Compliance units have the important function of ensuring that all processes are in line with relevant laws and regulations. The risk of non-compliance may not only generate unnecessary costs (e.g. administrative fines) but also lead to reputational losses and customers’ exodus. In certain circumstances, it may also have adverse effects on the management board and its members as lack of compliance may result in personal liability. This is a reason why having effective and swift units that can react to any wrongdoing is essential.

Control and supervision of business units and their activity (both ex-ante and ex-post) are one of the main goals of compliance functions. In case of a potential threat for an organization, such units should be also able to act to eliminate risk. But how a compliance function can have effective oversight on the whole business, especially if such business is highly decentralized? It seems it is almost impossible.

Imagine a scenario. A company has thousands of sellers or relationship managers all around the country (or globe) that are solely responsible for selling products or providing services on behalf of the company (say it is an investment firm). All of them are subject to specific rules and procedures that are clearly (or not) explaining what can and cannot be done in relation to customers of the company.

[Example: certain phrases cannot be used while offering brokerage services to avoid entering a legal and regulatory regime for investment advisory services that are quite strict and demanding. Lack of compliance with relevant provisions may have harmful consequences for the investment firm]

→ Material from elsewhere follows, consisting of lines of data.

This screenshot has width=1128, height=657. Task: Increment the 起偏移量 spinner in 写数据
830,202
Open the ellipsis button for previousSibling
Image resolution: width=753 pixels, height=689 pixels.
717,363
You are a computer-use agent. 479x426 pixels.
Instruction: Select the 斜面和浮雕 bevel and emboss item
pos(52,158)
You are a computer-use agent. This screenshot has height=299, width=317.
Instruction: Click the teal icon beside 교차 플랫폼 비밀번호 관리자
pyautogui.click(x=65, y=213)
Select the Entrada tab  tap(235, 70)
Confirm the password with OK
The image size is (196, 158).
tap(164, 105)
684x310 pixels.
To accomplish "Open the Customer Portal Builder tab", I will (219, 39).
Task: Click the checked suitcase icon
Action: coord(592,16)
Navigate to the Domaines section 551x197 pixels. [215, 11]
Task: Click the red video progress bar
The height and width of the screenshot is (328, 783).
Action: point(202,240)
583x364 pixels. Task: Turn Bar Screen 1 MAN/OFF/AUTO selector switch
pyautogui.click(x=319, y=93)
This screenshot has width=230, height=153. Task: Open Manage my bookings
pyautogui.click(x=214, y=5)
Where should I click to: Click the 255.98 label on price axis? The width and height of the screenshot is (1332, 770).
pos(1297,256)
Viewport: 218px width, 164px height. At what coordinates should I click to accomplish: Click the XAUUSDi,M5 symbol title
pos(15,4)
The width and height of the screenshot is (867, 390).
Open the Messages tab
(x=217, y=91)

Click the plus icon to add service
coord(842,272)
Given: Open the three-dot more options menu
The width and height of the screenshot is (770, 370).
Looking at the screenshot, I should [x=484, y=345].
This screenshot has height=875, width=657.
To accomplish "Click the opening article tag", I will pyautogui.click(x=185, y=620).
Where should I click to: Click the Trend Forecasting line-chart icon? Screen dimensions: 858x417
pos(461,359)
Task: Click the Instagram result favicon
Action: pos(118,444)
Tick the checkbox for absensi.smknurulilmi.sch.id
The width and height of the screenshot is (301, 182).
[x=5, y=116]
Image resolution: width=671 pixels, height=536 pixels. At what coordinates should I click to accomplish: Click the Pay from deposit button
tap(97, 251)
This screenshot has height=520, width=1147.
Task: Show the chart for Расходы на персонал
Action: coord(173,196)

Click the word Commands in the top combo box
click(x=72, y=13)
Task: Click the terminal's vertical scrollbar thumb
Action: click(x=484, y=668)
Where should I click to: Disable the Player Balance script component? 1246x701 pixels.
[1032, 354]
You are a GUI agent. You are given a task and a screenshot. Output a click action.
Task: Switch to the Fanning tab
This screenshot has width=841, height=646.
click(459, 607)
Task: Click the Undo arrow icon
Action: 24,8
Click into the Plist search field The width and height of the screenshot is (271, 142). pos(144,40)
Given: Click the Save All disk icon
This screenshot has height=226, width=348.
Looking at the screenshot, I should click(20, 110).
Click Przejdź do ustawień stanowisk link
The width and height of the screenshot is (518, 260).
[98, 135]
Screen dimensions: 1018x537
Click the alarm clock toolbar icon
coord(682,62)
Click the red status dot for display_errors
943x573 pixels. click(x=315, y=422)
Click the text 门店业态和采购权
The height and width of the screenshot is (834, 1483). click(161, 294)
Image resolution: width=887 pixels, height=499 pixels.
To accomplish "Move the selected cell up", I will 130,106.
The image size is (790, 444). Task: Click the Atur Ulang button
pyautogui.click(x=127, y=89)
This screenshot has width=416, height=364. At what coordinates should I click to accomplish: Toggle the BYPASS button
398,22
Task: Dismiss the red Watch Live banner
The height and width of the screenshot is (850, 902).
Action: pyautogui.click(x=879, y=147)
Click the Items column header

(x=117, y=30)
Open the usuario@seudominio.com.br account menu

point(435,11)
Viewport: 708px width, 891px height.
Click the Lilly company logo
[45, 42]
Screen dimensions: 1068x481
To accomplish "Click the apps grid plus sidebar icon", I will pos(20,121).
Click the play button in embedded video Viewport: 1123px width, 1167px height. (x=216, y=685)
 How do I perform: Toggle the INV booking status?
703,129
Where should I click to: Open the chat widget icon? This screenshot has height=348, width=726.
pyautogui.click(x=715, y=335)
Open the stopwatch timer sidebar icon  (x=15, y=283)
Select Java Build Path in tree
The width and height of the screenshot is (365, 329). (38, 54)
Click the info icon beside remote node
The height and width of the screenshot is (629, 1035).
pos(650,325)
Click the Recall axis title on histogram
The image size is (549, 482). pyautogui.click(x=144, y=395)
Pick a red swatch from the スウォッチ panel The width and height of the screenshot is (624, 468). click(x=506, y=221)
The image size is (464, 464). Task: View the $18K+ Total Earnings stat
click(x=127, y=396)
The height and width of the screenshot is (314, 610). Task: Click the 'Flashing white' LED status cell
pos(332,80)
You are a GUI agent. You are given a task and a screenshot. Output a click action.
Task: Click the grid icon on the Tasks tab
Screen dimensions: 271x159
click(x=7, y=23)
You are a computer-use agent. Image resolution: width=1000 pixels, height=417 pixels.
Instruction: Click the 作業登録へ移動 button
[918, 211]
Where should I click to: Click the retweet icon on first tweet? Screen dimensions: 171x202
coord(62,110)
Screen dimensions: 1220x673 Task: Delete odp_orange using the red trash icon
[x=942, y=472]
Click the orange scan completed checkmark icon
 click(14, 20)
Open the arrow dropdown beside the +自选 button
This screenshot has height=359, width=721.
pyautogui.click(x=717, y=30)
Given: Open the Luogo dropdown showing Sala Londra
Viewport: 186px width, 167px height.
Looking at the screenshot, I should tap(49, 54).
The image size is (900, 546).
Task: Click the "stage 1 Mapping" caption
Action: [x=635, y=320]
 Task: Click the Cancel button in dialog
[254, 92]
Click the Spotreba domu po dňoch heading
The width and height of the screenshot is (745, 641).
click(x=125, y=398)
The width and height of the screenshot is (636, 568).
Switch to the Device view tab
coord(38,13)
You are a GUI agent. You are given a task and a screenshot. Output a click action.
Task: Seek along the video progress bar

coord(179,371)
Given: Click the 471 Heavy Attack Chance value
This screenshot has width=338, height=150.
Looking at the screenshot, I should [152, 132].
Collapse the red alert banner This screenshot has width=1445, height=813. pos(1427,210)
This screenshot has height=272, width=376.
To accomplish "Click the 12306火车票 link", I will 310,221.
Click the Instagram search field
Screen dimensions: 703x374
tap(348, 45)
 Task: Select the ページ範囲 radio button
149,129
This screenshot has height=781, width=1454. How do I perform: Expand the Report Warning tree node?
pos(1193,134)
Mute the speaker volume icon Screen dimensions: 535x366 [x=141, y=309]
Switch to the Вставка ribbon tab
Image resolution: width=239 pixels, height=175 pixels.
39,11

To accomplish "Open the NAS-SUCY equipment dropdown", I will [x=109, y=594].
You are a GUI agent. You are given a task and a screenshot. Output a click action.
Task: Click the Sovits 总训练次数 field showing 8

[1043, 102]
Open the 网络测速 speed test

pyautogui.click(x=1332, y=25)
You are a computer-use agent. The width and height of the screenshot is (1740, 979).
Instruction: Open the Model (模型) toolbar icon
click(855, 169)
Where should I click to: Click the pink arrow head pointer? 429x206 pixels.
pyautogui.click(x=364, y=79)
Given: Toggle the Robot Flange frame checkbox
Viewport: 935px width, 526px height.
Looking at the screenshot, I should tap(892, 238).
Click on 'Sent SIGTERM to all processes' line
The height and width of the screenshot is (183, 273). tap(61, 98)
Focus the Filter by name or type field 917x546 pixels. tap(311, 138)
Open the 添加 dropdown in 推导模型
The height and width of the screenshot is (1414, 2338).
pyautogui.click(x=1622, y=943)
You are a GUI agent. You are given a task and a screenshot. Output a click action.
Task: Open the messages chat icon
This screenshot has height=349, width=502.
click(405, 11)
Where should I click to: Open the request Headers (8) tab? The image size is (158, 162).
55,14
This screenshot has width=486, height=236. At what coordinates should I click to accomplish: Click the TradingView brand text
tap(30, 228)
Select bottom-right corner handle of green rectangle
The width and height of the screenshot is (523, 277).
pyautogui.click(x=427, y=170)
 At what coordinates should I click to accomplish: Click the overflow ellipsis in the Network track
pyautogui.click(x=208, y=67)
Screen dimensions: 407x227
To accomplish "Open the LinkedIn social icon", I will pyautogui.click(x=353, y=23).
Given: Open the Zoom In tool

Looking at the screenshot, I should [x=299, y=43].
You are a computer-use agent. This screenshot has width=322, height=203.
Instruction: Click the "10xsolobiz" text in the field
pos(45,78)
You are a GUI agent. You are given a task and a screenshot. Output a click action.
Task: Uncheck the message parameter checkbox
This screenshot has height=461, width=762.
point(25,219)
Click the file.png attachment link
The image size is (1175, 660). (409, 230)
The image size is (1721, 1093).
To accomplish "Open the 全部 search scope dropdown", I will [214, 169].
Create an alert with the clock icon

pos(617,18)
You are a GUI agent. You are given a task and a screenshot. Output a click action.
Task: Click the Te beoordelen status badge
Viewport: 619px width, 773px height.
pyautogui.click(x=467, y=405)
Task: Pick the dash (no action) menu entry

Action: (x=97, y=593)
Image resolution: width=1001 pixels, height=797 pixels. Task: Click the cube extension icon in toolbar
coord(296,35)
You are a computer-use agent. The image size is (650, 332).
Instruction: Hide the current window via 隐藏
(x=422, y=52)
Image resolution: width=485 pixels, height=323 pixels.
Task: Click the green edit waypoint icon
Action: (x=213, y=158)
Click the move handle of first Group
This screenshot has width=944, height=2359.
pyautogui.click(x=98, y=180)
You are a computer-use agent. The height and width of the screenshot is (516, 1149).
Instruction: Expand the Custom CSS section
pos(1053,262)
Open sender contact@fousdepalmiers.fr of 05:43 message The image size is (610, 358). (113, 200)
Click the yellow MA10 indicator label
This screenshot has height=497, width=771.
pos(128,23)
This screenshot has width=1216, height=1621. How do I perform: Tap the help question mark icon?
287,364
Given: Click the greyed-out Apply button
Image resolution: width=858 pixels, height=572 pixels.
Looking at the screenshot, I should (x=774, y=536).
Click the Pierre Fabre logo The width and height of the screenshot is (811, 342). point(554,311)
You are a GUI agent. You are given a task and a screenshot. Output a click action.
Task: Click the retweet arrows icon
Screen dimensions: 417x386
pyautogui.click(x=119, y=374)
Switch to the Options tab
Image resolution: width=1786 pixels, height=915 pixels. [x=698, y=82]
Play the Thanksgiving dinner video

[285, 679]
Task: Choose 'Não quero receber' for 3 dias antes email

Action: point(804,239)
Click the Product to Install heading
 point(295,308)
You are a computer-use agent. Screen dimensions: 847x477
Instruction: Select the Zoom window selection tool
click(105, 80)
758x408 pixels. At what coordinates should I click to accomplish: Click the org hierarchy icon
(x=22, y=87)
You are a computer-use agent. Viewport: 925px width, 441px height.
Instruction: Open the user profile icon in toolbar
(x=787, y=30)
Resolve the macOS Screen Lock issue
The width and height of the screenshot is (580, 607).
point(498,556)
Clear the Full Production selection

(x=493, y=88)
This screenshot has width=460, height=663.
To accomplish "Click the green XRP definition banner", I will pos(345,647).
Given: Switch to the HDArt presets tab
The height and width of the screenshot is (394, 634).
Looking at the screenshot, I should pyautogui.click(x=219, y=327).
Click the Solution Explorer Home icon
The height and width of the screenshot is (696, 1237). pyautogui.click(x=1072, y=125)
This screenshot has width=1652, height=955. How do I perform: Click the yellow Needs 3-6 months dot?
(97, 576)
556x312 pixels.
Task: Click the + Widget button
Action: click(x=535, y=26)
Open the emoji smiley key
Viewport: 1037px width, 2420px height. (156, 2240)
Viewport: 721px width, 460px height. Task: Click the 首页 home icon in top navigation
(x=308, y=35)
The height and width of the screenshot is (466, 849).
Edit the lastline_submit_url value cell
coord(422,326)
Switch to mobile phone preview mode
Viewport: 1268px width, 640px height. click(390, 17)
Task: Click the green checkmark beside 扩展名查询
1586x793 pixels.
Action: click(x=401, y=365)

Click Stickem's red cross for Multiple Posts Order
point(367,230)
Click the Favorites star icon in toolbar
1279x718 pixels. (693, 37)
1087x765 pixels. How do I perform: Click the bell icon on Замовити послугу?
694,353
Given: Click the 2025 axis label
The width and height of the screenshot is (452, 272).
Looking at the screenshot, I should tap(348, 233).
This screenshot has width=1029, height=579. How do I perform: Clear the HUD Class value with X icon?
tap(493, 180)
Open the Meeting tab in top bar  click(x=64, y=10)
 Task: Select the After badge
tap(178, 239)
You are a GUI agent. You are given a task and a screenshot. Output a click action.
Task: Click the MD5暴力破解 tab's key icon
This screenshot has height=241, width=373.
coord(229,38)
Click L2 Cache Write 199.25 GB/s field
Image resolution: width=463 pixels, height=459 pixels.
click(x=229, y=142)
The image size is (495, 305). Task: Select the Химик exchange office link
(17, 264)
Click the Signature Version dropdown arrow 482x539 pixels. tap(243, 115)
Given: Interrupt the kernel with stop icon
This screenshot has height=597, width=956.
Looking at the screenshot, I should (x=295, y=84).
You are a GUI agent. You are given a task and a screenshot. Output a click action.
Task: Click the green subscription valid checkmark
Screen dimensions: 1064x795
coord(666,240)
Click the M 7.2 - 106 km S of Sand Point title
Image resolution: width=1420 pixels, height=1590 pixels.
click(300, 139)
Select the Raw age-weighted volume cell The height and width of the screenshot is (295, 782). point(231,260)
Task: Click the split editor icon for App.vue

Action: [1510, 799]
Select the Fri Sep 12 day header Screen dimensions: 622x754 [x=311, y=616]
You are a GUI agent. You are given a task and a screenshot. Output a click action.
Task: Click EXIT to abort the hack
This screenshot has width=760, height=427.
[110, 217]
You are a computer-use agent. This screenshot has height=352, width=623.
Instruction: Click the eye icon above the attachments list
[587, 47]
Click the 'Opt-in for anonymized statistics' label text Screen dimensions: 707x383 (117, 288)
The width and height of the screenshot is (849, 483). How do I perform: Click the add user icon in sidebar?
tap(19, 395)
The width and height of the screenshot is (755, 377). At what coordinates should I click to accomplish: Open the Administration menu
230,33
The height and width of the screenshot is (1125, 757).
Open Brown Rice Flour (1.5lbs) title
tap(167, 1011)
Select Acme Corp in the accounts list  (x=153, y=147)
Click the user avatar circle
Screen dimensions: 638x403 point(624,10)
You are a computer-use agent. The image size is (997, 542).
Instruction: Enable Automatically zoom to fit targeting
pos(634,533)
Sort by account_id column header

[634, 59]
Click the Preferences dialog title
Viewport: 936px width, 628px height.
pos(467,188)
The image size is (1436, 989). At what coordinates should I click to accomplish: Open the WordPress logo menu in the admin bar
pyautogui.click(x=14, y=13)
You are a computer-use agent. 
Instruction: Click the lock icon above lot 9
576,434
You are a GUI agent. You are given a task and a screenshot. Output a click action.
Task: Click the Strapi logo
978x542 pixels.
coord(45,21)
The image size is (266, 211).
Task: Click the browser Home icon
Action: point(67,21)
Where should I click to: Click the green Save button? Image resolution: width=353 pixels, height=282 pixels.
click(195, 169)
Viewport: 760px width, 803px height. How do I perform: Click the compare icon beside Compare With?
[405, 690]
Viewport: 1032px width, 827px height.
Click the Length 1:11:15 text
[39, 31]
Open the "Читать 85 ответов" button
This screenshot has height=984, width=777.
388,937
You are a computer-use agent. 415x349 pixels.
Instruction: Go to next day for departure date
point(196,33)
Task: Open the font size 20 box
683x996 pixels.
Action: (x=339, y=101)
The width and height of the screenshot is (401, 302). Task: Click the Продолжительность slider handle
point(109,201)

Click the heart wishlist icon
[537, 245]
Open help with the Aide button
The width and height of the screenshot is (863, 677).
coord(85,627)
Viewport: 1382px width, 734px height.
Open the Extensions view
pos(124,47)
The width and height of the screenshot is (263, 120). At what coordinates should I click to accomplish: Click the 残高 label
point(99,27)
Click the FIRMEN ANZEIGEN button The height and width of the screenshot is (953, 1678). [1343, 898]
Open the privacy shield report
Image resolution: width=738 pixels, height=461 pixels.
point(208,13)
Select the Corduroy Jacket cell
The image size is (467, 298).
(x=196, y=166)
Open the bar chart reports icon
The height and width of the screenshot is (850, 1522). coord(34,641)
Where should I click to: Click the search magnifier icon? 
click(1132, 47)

People are using e-mails and phones to reach customers and offer products or services. In both cases, the data - that is a particular conversation – is somehow stored and archived for legal and regulatory purposes (including potential claims made by the customer). Compliance functions are obliged to regularly go through such conversations (more often a sample of them) to find potential gaps or inconsistencies with relevant policies or procedures. The compliance officer is sitting at a desk and listening to voice samples or reading tones of e-mails and forms filled by employees to ensure that ‘everything is ok. As you can imagine it might be boring and prone to human errors.

Is it a way to automate this process or make it less boring and burdensome? Of course, with natural language processing techniques. The well-trained and prepared model may be able to find certain phrases or keywords that may suggest that specific ‘undesirable behavior’ took place. The compliance officer will not have to go through the entire document but will receive an alert with justification and ‘link’ to a particular part of the text that requires his or her attention. Sounds good?

It will, however, require some effort from your side. You will have to propose a set of phrases, words, or even whole sentences (if possible) to let the NLP model learn undesirable behaviors. In the end, you will receive an ‘automated’ compliance officer that will not be sensitive to ‘human’ weaknesses.